Uno de los aspectos de la actual crisis que más parece desconcertar a la opinión pública es la aparente incapacidad de quienes mandan para atajarla por decreto-ley. Este desconcierto ignora la extrema complejidad de la economía de mercado.

Llegaba del paraíso comunista: Gulag y productos caros, escasos y de pésima calidad. Un lugar en el que un ciudadano debía esperar varios años para que le entregaran un coche defectuoso y donde unos pantalones vaqueros -soviéticos y también defectuosos, por supuesto- podían costar el salario de un mes. La abundancia norteamericana le asombró. Preguntó a sus anfitriones quién decidía qué y cuánto debía llegar cada día a las estanterías. El burócrata no salía de su asombro cuando le dijeron que nadie decidía tal cosa. En una economía de mercado, le dijeron, los productores toman esa decisión y llevan a las tiendas la cantidad que esperan les van a comprar. Y los ciudadanos se presentan en el comercio, compran y asunto concluido. Nadie ordena nada y nadie tiene que avisar por adelantado.

Imaginen que tuvieran que fabricar ustedes mismos, y comenzando desde cero, uno de los artículos que utilizan cada día. Una tostadora barata, por ejemplo. Un artista británico, Thomas Thwaites, lo intentó. Le costó, y eso que hizo algunas trampas -por ejemplo, no encontró la manera de hacer un agujero del que manara petróleo-, muchos meses de su vida, y 2.000 libras, fabricar una tostadora casera. Tostadora entre comillas, dado que incineraba el pan y dado que ponerla en marcha era más peligroso que pasear a medianoche por Karachi con una camiseta de Sarah Palin. Thwaites hubiera podido comprar una tostadora nueva por el equivalente a un par de horas de salario mínimo. Esa era su moraleja.

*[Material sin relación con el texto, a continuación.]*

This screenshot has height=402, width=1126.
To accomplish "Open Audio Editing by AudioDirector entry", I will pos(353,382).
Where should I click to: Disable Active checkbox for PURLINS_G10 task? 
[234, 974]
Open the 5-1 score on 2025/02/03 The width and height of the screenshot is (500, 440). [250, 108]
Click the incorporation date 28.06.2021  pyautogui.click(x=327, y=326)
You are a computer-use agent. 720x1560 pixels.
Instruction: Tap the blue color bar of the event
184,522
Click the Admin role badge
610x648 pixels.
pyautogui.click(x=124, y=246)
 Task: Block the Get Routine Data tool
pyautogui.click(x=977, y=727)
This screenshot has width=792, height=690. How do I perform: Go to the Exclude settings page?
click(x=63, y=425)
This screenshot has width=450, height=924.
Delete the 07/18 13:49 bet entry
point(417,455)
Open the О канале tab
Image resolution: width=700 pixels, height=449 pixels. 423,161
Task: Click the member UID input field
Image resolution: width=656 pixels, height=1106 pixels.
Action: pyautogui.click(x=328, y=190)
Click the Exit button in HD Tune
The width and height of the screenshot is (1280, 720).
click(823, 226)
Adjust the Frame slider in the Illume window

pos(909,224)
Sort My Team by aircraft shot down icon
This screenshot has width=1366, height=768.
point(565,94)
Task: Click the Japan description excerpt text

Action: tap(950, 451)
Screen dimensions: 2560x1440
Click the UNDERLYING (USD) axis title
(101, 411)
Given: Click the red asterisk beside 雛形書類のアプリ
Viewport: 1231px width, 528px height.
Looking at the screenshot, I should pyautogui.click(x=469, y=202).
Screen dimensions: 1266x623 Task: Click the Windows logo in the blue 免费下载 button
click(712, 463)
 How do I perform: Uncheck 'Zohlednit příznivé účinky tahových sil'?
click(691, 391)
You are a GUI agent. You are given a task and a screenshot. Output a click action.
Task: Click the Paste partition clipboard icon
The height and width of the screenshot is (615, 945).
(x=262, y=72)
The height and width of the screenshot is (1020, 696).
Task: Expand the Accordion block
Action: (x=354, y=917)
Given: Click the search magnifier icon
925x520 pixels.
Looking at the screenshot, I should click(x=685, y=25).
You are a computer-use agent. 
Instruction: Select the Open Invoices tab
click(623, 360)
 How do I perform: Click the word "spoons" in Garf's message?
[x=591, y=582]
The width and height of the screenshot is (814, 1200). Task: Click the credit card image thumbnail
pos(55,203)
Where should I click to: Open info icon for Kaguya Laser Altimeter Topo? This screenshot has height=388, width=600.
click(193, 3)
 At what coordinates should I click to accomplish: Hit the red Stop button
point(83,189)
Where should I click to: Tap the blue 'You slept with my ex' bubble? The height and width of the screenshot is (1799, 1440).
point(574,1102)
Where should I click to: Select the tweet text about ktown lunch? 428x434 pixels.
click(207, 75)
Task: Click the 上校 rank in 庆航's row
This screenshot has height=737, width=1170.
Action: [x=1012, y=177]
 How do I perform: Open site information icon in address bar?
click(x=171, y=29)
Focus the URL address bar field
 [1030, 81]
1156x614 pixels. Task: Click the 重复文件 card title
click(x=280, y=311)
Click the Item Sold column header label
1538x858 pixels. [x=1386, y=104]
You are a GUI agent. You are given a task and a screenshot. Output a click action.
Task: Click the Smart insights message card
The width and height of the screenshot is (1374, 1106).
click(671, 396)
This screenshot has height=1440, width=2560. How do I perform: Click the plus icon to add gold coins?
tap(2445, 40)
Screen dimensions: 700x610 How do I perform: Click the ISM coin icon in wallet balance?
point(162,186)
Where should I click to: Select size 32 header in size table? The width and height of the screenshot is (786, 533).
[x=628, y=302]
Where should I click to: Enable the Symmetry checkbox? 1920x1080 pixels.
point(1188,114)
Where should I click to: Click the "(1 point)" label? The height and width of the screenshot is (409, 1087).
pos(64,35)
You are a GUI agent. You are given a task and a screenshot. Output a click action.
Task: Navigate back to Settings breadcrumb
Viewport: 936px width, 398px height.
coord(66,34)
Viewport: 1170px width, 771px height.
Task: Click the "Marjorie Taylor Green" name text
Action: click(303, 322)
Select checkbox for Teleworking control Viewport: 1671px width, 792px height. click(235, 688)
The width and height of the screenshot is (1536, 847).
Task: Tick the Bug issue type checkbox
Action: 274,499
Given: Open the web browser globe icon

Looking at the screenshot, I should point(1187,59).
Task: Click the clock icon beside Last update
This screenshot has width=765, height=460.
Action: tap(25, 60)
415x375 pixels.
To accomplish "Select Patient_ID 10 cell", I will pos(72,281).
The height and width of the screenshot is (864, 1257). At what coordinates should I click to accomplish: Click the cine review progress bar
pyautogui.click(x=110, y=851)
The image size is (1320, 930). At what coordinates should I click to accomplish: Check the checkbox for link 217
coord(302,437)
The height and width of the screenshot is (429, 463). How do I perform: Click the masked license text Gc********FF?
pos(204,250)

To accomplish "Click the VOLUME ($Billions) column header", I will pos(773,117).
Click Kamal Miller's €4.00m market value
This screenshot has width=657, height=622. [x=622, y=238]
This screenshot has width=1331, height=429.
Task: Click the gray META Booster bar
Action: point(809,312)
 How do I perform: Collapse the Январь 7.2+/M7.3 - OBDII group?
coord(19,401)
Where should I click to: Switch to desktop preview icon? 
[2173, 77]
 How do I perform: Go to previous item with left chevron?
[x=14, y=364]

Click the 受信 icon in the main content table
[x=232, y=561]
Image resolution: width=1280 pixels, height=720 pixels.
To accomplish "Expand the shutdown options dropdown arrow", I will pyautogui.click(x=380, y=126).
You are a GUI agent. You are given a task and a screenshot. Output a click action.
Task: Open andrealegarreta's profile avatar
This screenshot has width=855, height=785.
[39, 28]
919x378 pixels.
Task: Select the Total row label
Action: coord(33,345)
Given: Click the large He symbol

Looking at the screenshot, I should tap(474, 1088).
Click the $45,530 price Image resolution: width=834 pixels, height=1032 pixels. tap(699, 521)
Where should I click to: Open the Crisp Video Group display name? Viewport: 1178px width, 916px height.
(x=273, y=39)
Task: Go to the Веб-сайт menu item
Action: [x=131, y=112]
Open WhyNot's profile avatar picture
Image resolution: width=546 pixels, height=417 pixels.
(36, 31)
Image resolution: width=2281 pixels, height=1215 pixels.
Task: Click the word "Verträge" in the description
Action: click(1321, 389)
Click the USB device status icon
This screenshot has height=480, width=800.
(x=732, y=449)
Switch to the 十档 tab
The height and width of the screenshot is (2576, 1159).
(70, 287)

Piensen en las miles de personas involucradas en las distintas etapas de la fabricación de la tostadora. En decenas de países distintos. Y multiplíquenlo por el billón (millón de millones) de referencias que, de acuerdo a algunos autores, conforman la economía para el ciudadano de un país avanzado. Si esta cifra les parece exagerada, echen un vistazo a su alrededor la próxima vez que vayan a un hipermercado, o cuenten el número de comercios existentes en Madrid. Por el contrario, la economía de una tribu de cazadores recolectores está constituida, en el mejor de los casos, por unos pocos cientos de referencias.

Nadie está al volante de la economía de mercado. Miles de millones de personas que toman decenas de miles de millones de decisiones. Cada día y sin que nadie esté al mando. Por eso los teóricos de la conspiración están tan equivocados. El destino económico del mundo no se decide en cónclaves a los que asisten señores orondos que fuman puros. Eso ya se intentó. El experimentó se llamó economía de planificación centralizada. O comunismo. Salió fatal. Al igual que salió fatal el intento del Gobierno de Salvador Allende para que supercomputadores dirigieran y ordenaran los destinos económicos de Chile. O al igual, ya puestos, que los algoritmos de los traders solo funcionan, en el mejor de los casos, temporalmente.

En economía somos presa de una mutación de lo que quienes se dedican a la psicología económica han denominado ilusión de control. Tendemos a sobreestimar la influencia de terceros sobre circunstancias que escapan absolutamente a su control. En The Psychology of Persuasion, Robert B. Cialdini describía un fenómeno denominado capitanitis y relacionado con el anterior. Fue así bautizado tras constatar que numerosos accidentes aéreos se producían como consecuencia de la incapacidad de la tripulación de corregir al capitán cuando este tomaba una decisión evidentemente errónea que acababa en desastre.

Reverencia al líder. Nuestra capitanitis económica tiene su origen en la extendida creencia de que la economía es como un juego de PlayStation en el que basta con que el capitán apriete los botones en la secuencia correcta. Por supuesto, los programas electorales no ayudan curar la patología.

Deberíamos pedirles a nuestros capitanes que nos traten como adultos, que nos hagan ver la complejidad de lo que pasa y que nos confiesen que lo mejor que podemos esperar de ellos es que no rompan nada y que ayuden a construir instituciones inclusivas que generen incentivos al crecimiento. No podemos culparles por no arreglar lo que pasa. Sí por no explicarnos por qué no pueden hacerlo.